Confronto a distanza tra il presidente della Regione Toscana Enrico Rossi e quello della Liguria Giovanni Toti, intervenuti oggi alla trasmissione radiofonica Radio Anch'io sul referendum costituzionale del prossimo 4 dicembre. 

"Voterò Sì alla riforma. La frammentazione del Paese è stato un errore grave, si tratta di fare un cambio di passo e questa sfida servirà anche per rilanciare le Regioni stesse. La modifica dell'articolo 117 sposta verso il centro una sorta di competenze. E' necessario correggere questo articolo perchè abbiamo visto che è stato un errore. Le Regioni da sole, in molti casi, non ce la possono fare. Dividere il Paese in Regioni lo rende più fragile, soprattutto in realtà come il Mezzogiorno”, ha spiegato Rossi.

“Portare le Regioni – aggiunge Rossi – dentro un Senato dove potranno dire la loro su alcune leggi fondamentali, non credo sia un errore”.
 
E poi lancia una proposta: "Se le Regioni vogliono riscattare la situazione in cui si trovano, bisognerebbe fare un altro passo: andare verso le macroregioni”.
 
Ipotesi, questa, che viene apprezzata dal governatore ligure: "Apprezzerei una riforma costituzionale che rafforzasse il potere centrale, magari con un presidente della Repubblica eletto, e creasse 5-6 macroregioni che abbiano la massa critica per esercitare un potere legislativo molto ampio e per esercitare le autonomie”, ha spiegato Toti.

In merito poi al contenzioso fra Stato e Regioni derivato dalla modifica del Titolo V del 2001, Toti afferma che “attorno alla clausola di supremazia e alla nuova divisione delle materie si creerà un nuovo contenzioso col Tar, Consiglio di Stato, Corte Costituzionale.
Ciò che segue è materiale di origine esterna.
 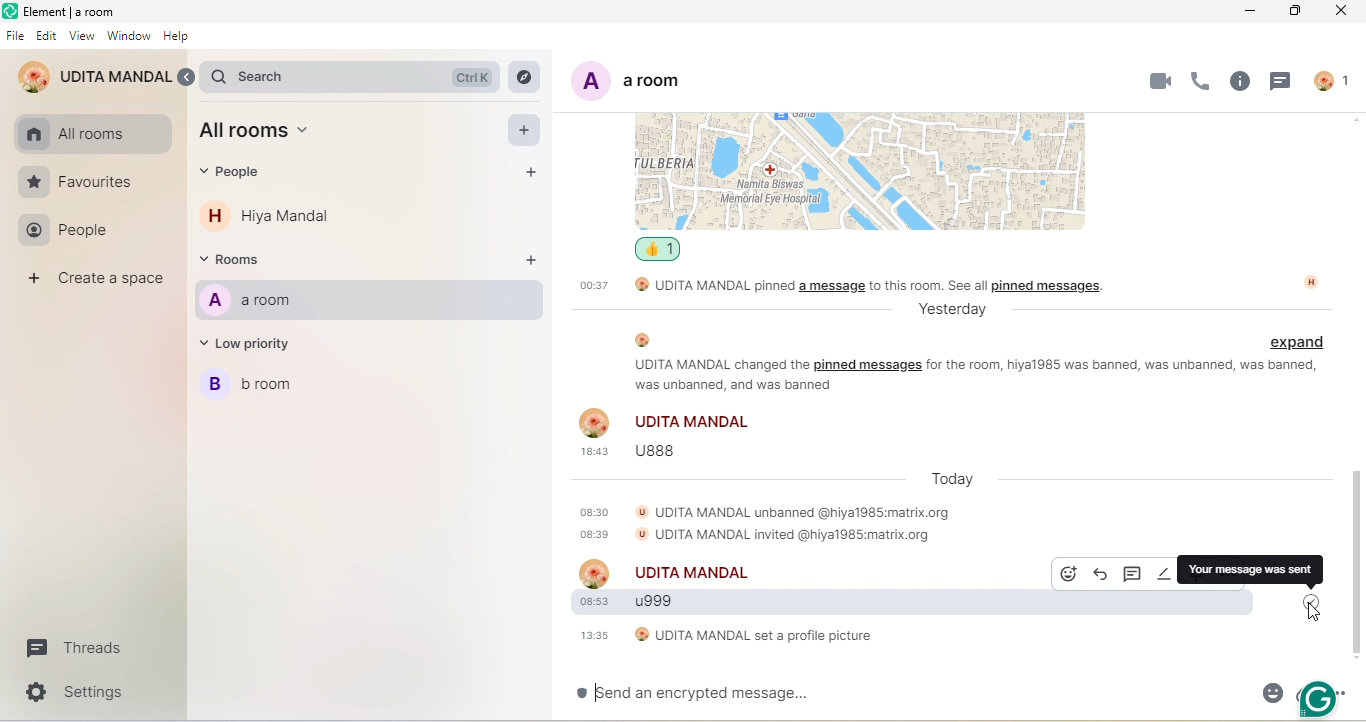 What do you see at coordinates (534, 173) in the screenshot?
I see `Add People` at bounding box center [534, 173].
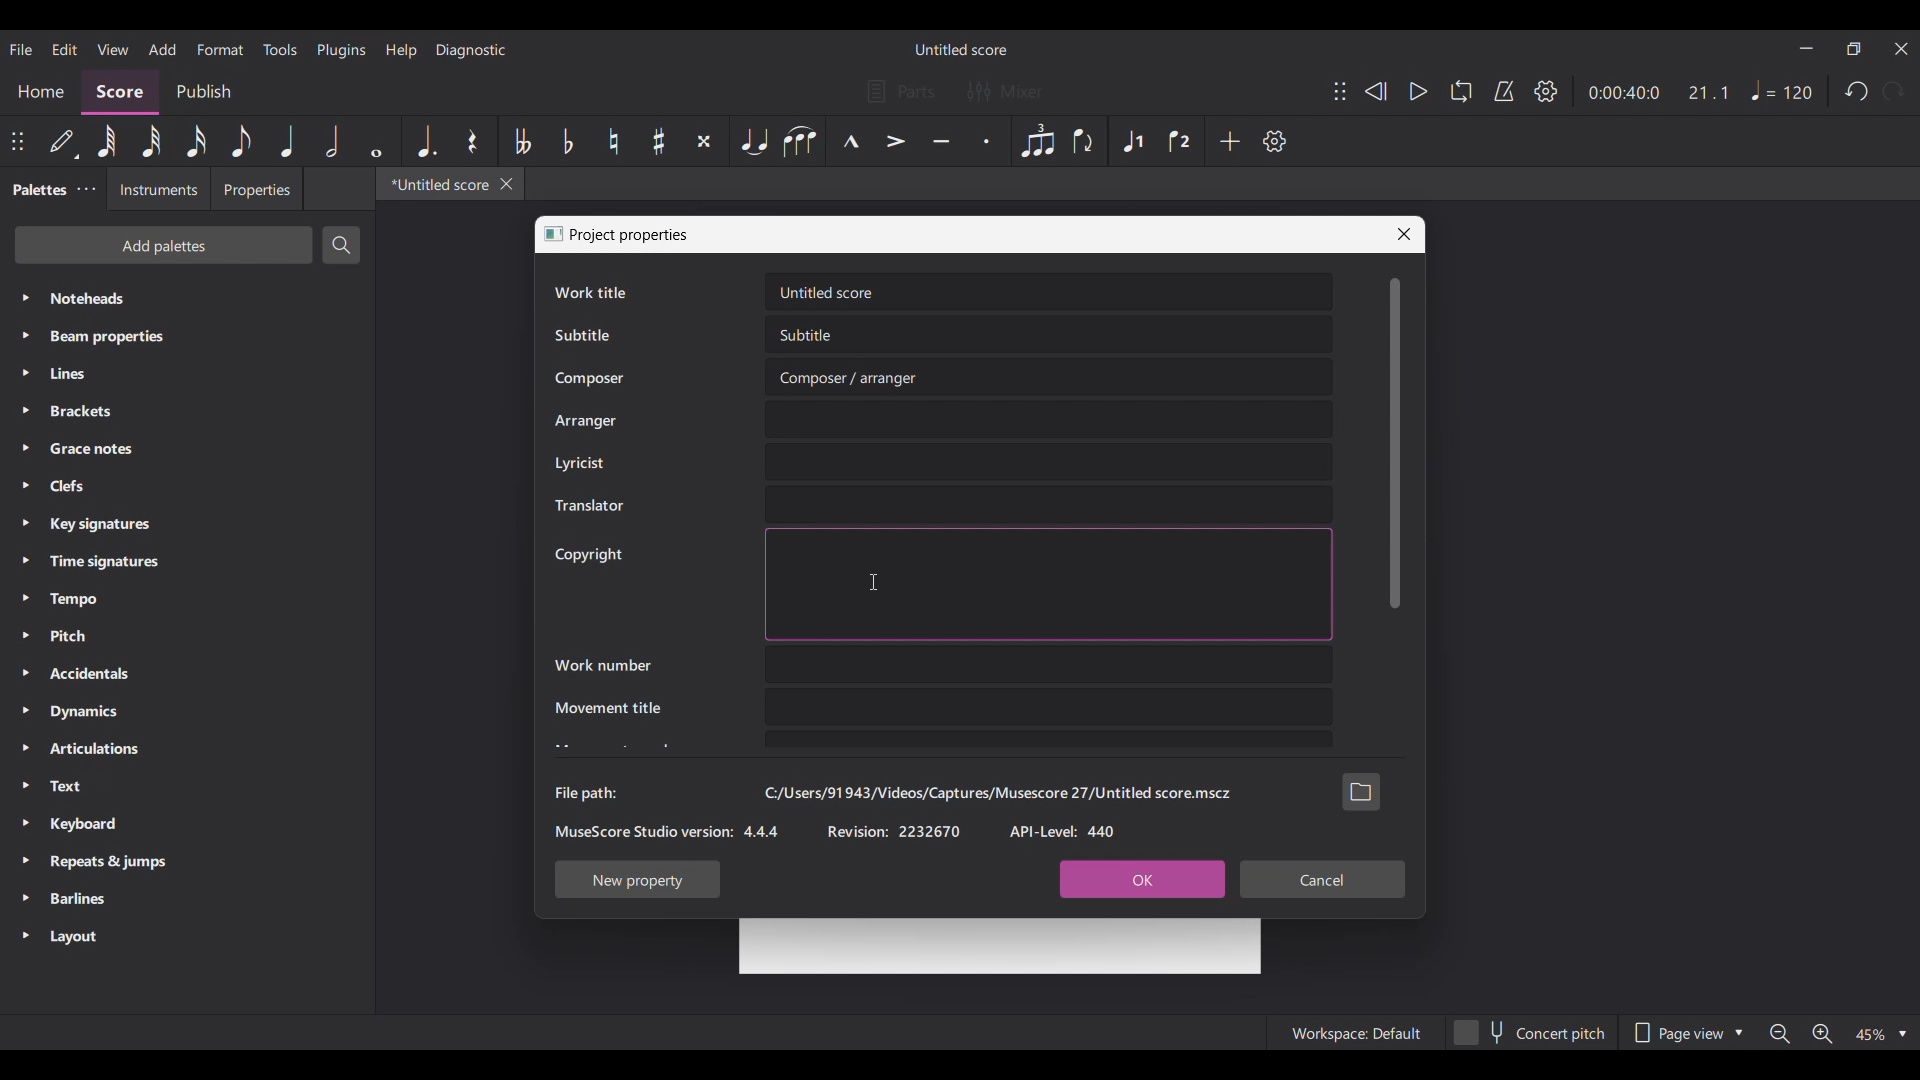 Image resolution: width=1920 pixels, height=1080 pixels. What do you see at coordinates (585, 793) in the screenshot?
I see `File path:` at bounding box center [585, 793].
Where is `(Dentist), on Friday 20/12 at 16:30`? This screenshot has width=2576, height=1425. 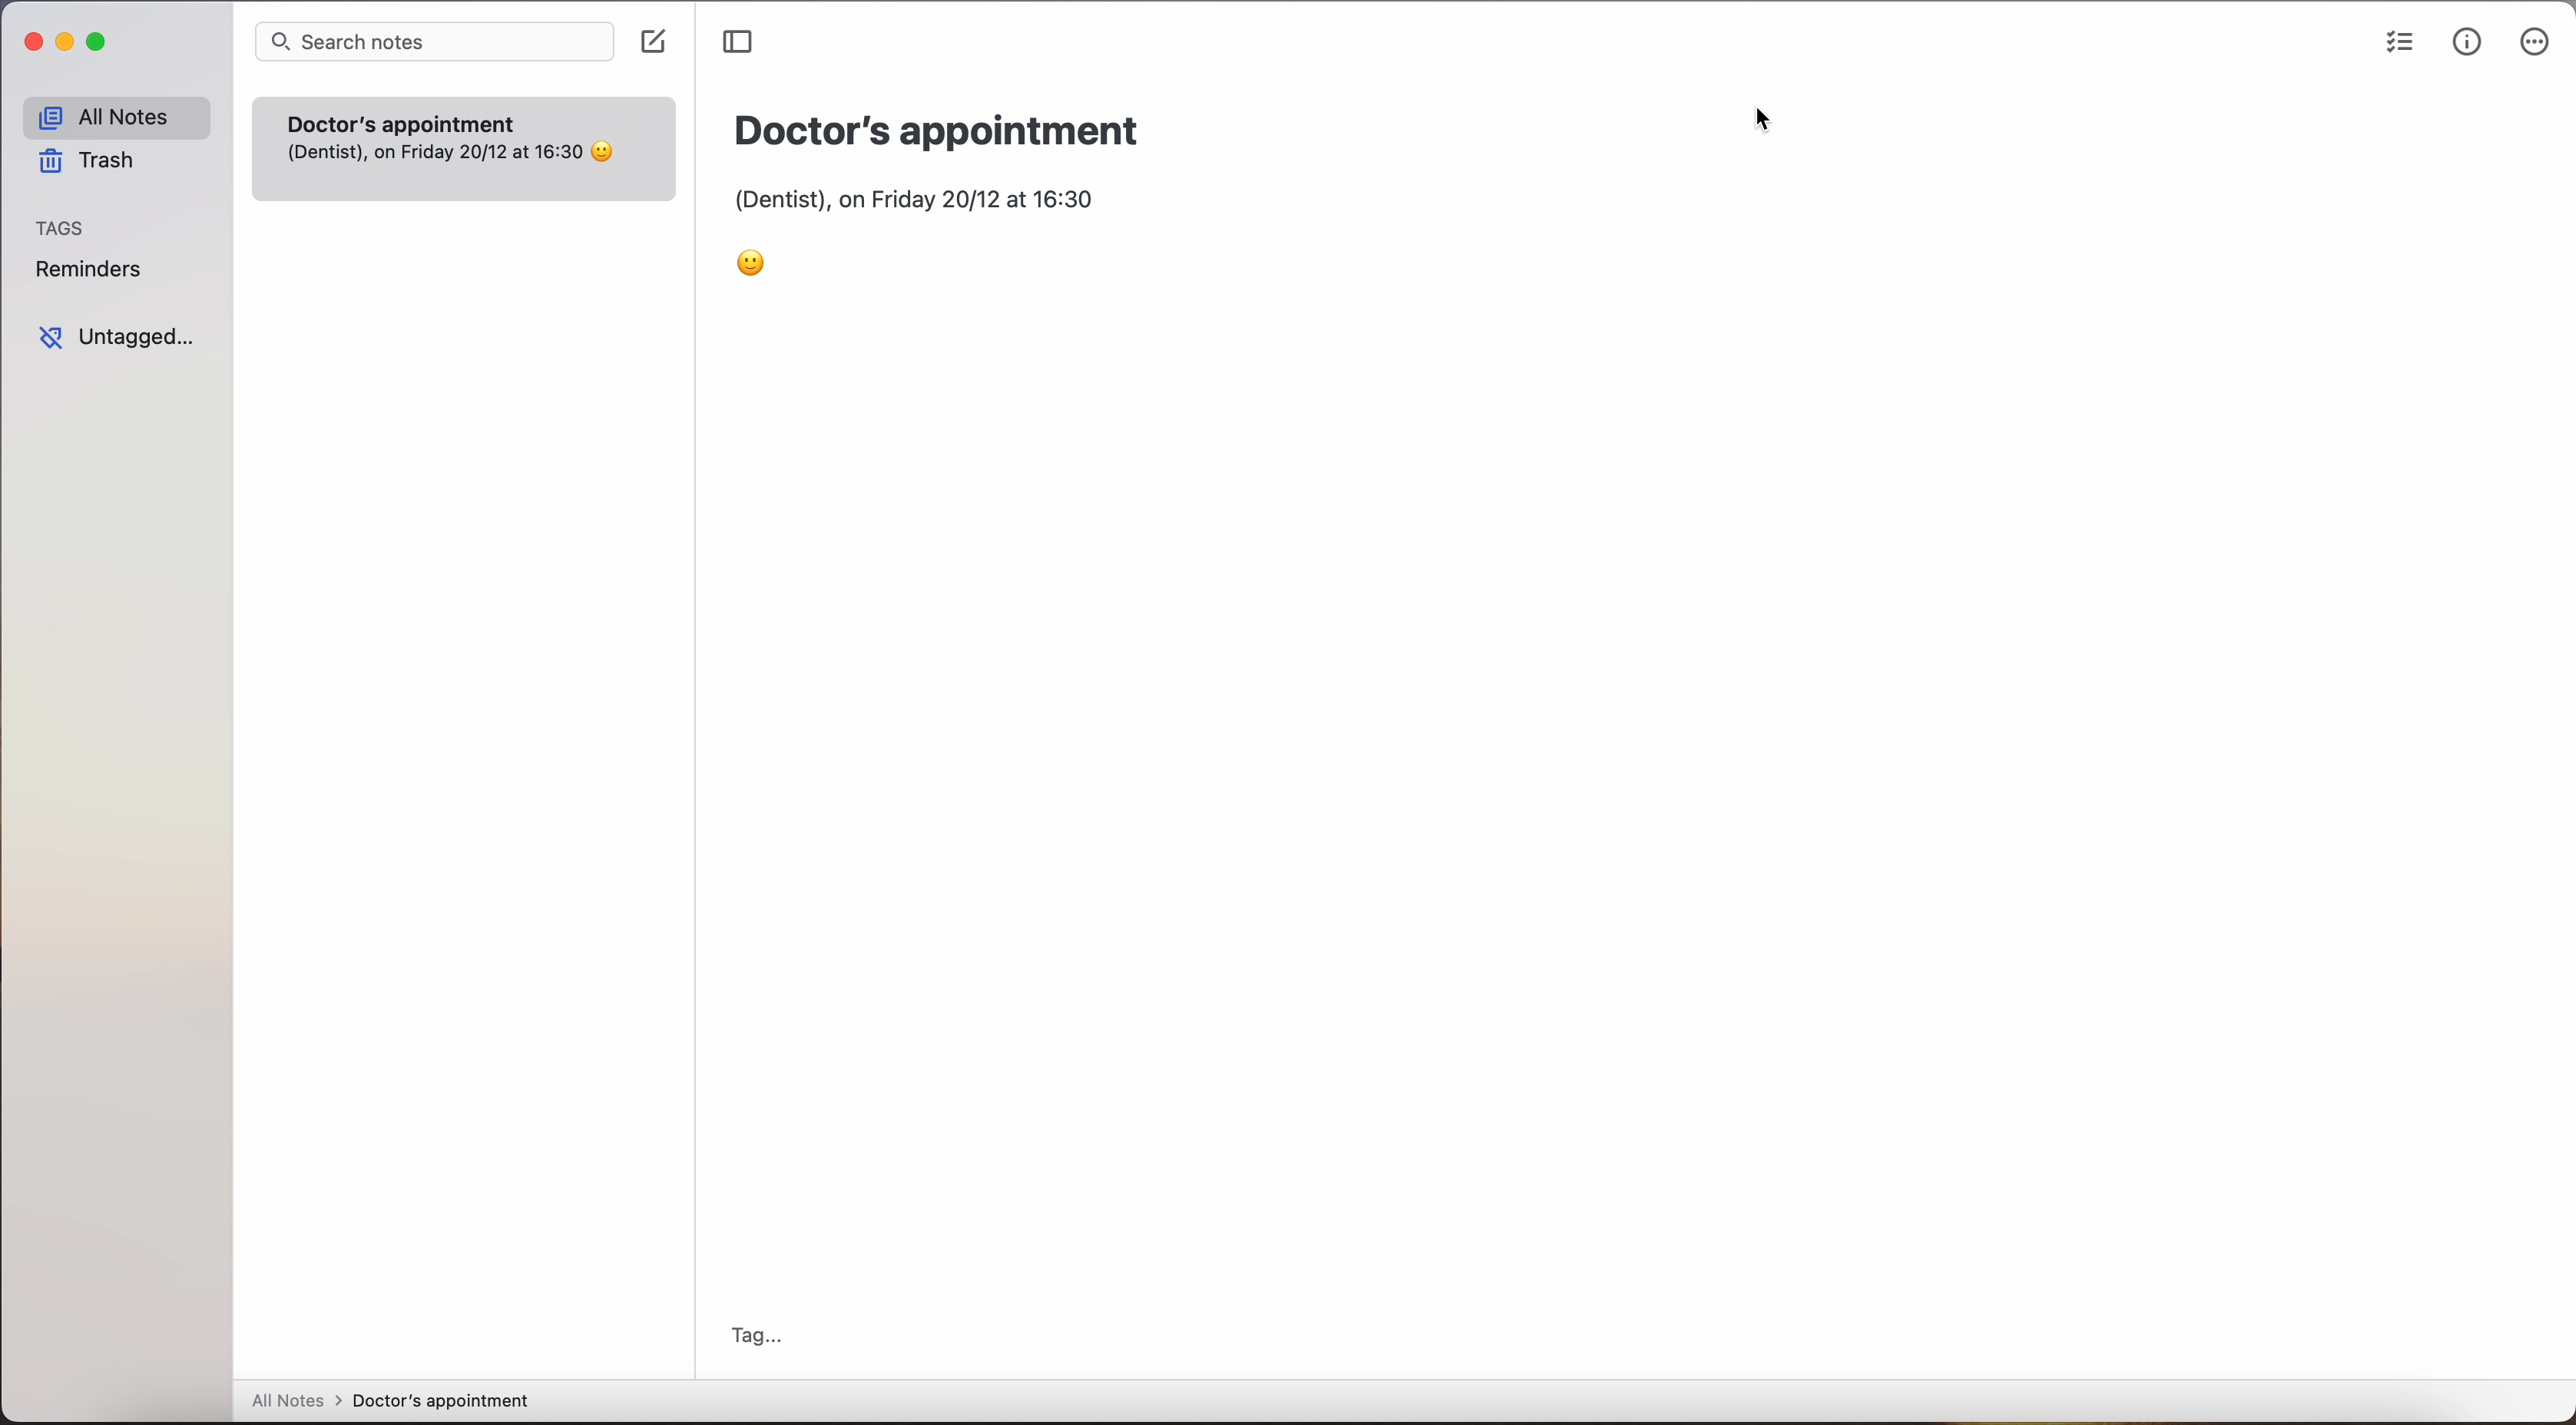 (Dentist), on Friday 20/12 at 16:30 is located at coordinates (936, 195).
Su questo non vi è dubbio, perchè non vengono divise categoricamente e in modo univoco le competenze”.

“La clausola di supremazia, poi – prosegue il presidente della Regione Liguria -, è una cosa in più che dà una supremazia allo Stato, peraltro, non prevista nemmeno dalla nostra originaria Carta costituzionale, dove invece si legge che lo sviluppo delle autonomie è un valore”.

Toti infine cita ad esempio anche la spending review: “lo Stato centrale ha risparmiato circa il 12% nelle sue amministrazioni centrali, le Regioni quasi il 30% del proprio budget".